Records provided:

►

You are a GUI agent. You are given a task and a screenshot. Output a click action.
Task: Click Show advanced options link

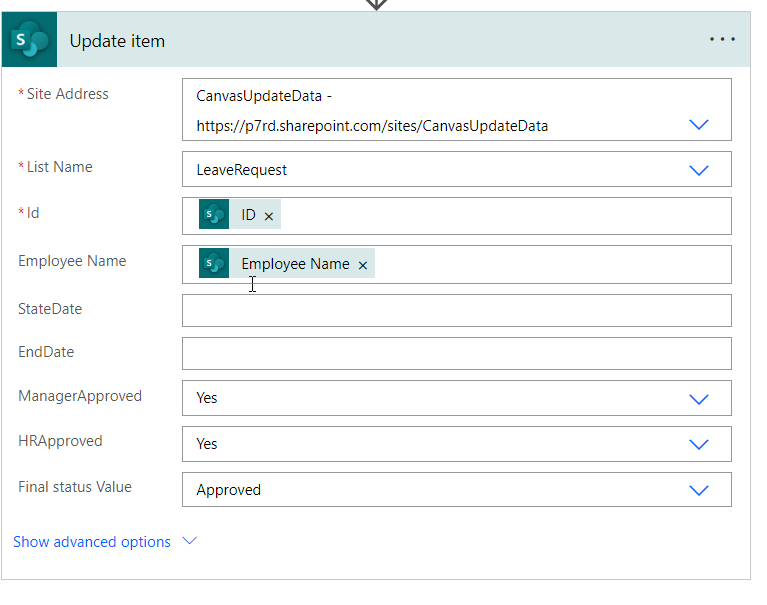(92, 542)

◄
►

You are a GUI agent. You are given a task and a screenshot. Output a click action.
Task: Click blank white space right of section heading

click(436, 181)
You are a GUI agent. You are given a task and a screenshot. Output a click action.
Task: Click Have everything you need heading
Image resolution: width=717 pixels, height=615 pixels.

◄

Prompt:
Copy verbatim, from the listing above, each line from the one containing "Task: Click blank" down to the one containing "Image resolution: width=717", inclusive.

Worked solution:
Task: Click blank white space right of section heading

click(436, 181)
You are a GUI agent. You are given a task and a screenshot. Output a click action.
Task: Click Have everything you need heading
Image resolution: width=717 pixels, height=615 pixels.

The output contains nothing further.